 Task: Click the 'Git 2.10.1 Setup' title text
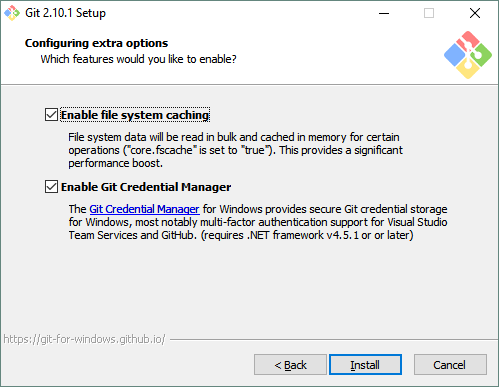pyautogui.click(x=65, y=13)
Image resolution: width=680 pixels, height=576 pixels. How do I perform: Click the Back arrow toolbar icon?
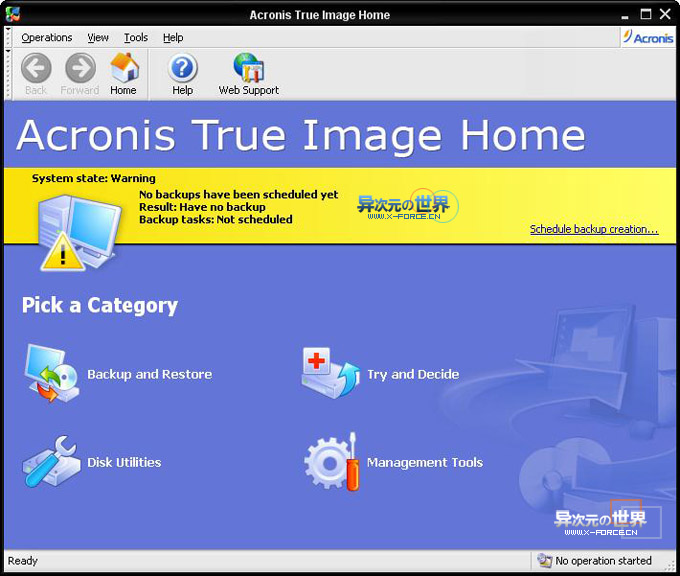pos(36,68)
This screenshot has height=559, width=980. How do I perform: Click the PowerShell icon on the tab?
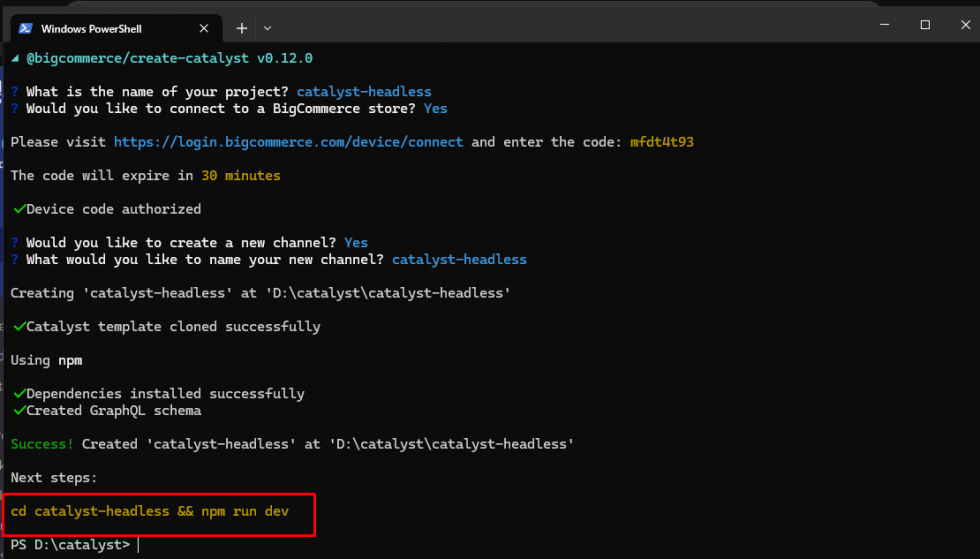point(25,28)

• • • •

### Problem to solve
Go through the listing above and write it out again exactly, dropping the pictures.

### Answer to the problem
 Task: Click the 'Git 2.10.1 Setup' title text
pyautogui.click(x=65, y=13)
Image resolution: width=680 pixels, height=576 pixels. How do I perform: Click the Back arrow toolbar icon?
pos(36,68)
This screenshot has height=559, width=980. How do I perform: Click the PowerShell icon on the tab?
point(25,28)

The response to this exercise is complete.